I think the challenge I am facing here is to balance between good KB usability – allowing quick card navigation , and a good SR usability – communicate the presentation order through the grid semantics, probably at the cost of overriding arrow navigation for Windows OS SR users.
So, my following questions would be:
#1 Would the above affect all users or all keyboard users? In case [all] keyboard users only, I thought I may resolve this by displaying the hidden description on first item focus (as a tooltip). This way all keyboard users (sighted and blind) would be able to perceive the relevant information for keyboard navigation.
#2 Regarding conflict with SR, considering the use case detailed above, wouldn’t a space separated values of the heading id and the paragraph id in the aria-labelledby attribute on the card, compensate for this “conflict”? More importantly, wouldn’t the grid semantics trigger focus mode?
Considering the use of role dialog for modals, the potential benefit of adding grid semantics, could be the mere indication of presentation order for SR users.
You describe the content of a typical card. I am still assuming you mean
role="grid"on the container, not
This does not correspond to the typical use of a grid role. If you are trying to communicate the presentation order, there may be a greater risk there since the DOM order should be the presentation order to keyboard and screen reader users.

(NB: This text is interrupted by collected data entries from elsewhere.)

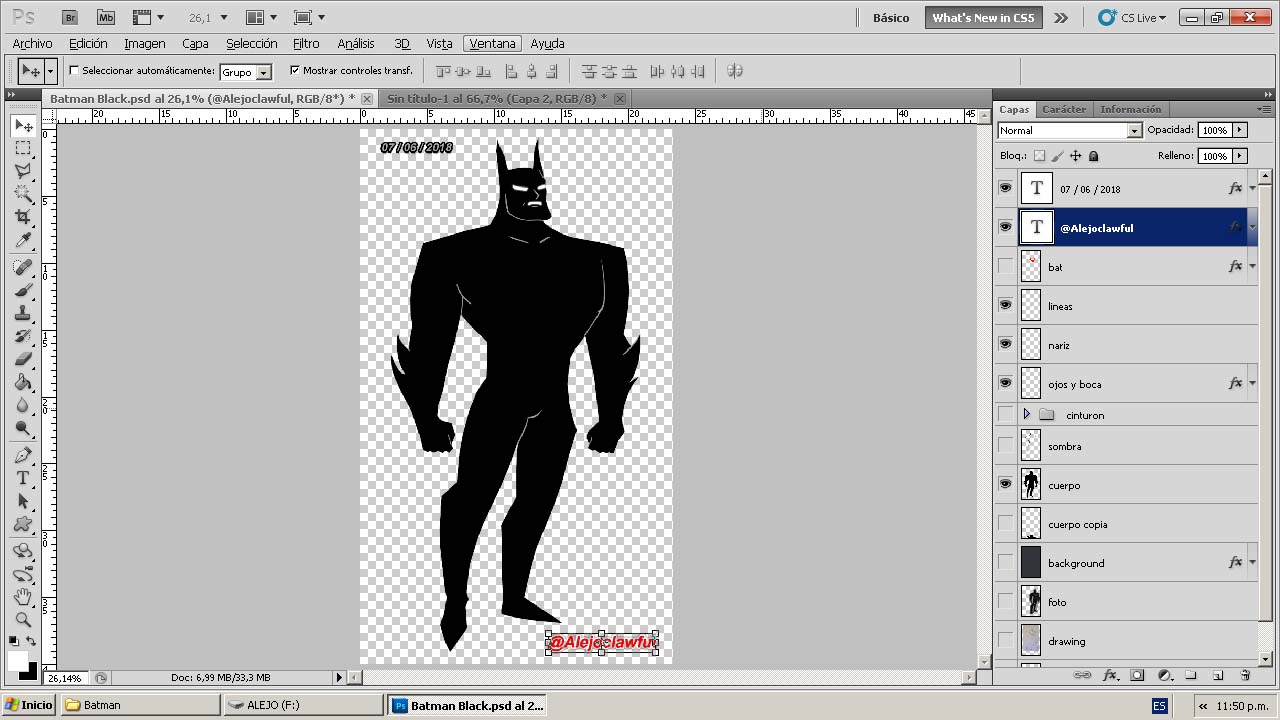Select the Crop tool
Image resolution: width=1280 pixels, height=720 pixels.
[22, 217]
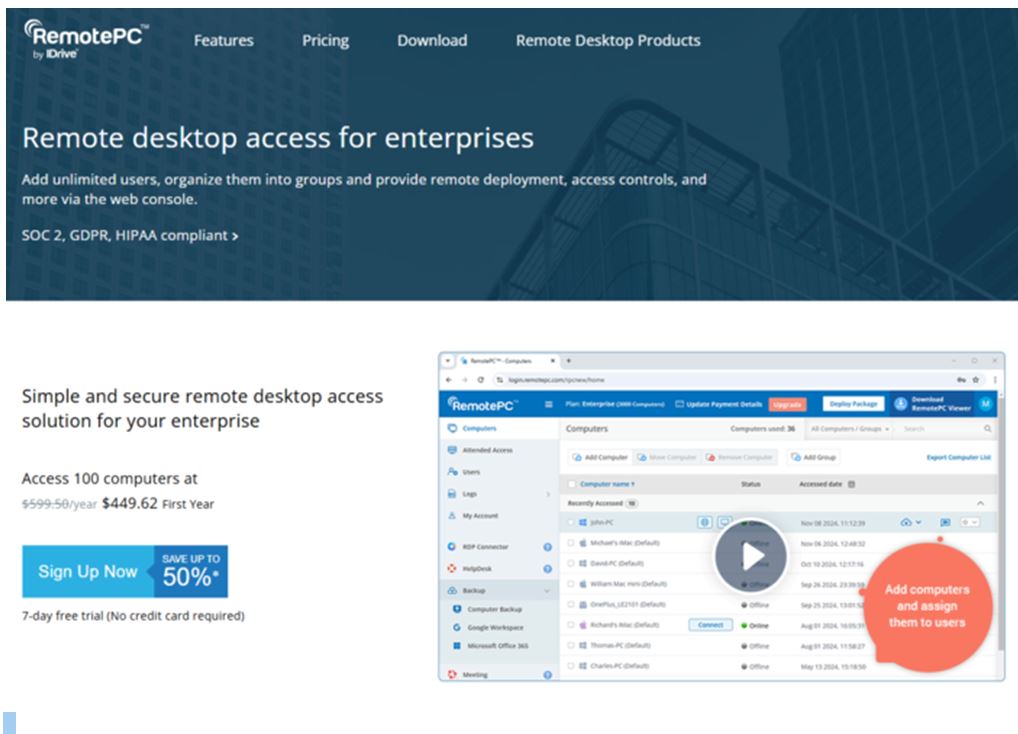Open SOC 2, GDPR, HIPAA compliant link

click(130, 236)
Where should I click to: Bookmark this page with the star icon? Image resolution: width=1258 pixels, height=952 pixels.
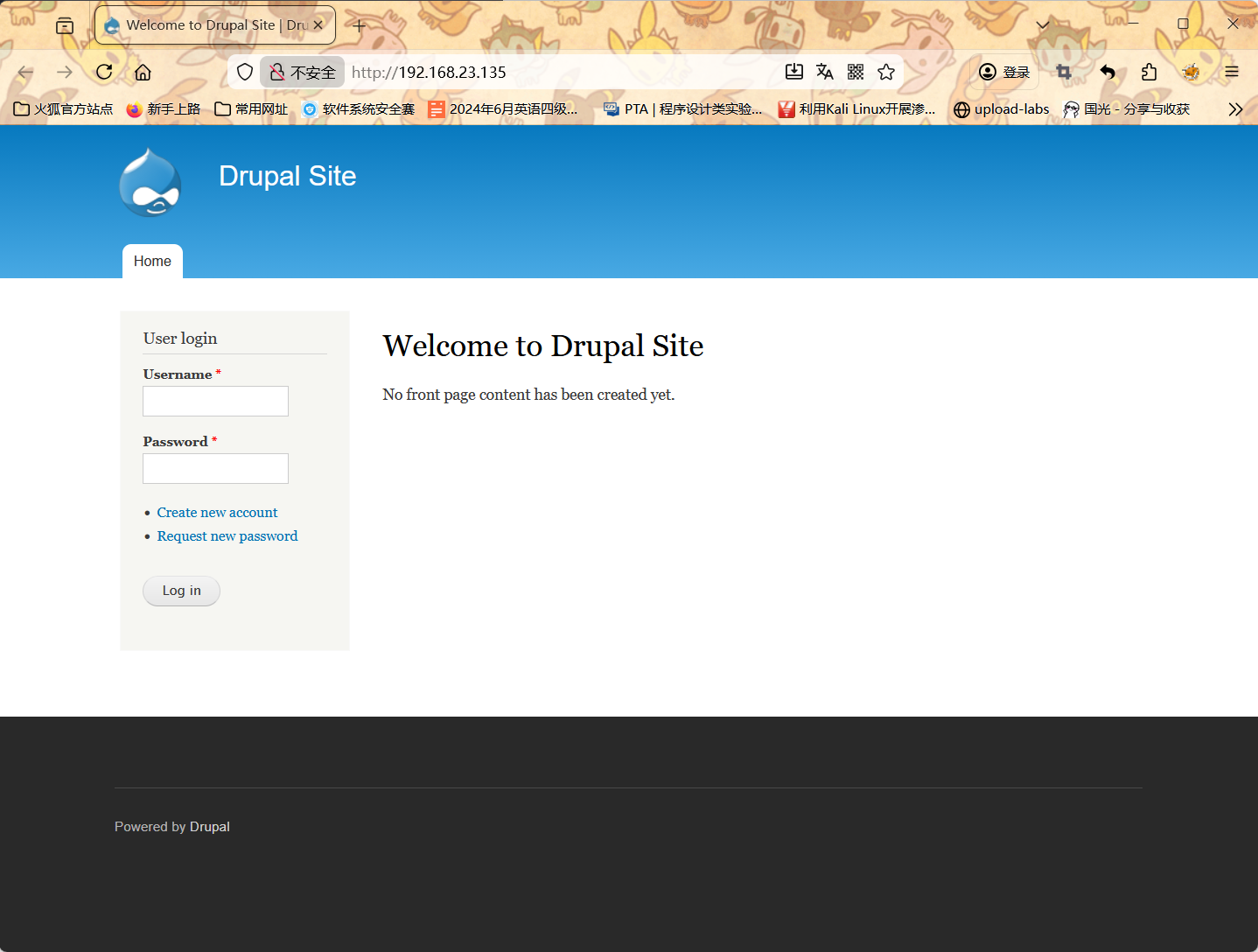click(x=886, y=72)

Remember that a screen reader user can navigate the content natively with Tab to traverse the interactive controls, the h key to traverse headings, and arrow keys to traverse the content.

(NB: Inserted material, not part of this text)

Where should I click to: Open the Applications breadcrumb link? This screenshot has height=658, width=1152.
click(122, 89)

1. What you propose would affect anyone who uses a keyboard. Separately, do not rely on a tool-tip or other focus-only display, as that excludes touch and voice users.
2. No and no. You would create an overly-verbose control (for browsers that support
aria-labelledbyon non-interactive elements), and grid semantics on their own do not add keyboard support; you still have to script it.
I do not think the dialog role is a good analogue here, since it does not indicate presentation order either.
This is a little hard to discuss in comments, so if you have a sample drop me an email.
What do you think about hints for search boxes for autosuggest and autocomplete controls; i.e, what WAI-ARIA Authoring Practices refers to as “Combo Box” widgets? These seem like examples where hints are almost always absolutely necessary.
JAWS gives instructions for these already if you follow the ARIA authoring patterns. I’d love it if the other screen readers would do the same.
You say open combobox, user is a human.
Apparently emojis don’t work in your comments. That was supposed to be the quote followed by laughing emojis. :)
(I am testing if WordPress commenting can handle them — and no it cannot)
Not really getting the hint with the “built-in screen reader” .. where is that supposed to be located? Or are you intentionally ignoring the fact that there is more than just Windoze and Mac OS Argh on the desktop platform?
My statementHint: you have a screen reader; there is one built into the device you are using right now.is broad because the bulk of my traffic is from Windows and then macOS.
Windows has Narrator, macOS has VoiceOver, GNOME has Orca, iOS has VoiceOver, Android has TalkBack.
If you have an OS outside of that collection, then check your documentation. If you have one of the OSes I listed, check my old answer on Stack Overflow that has some links.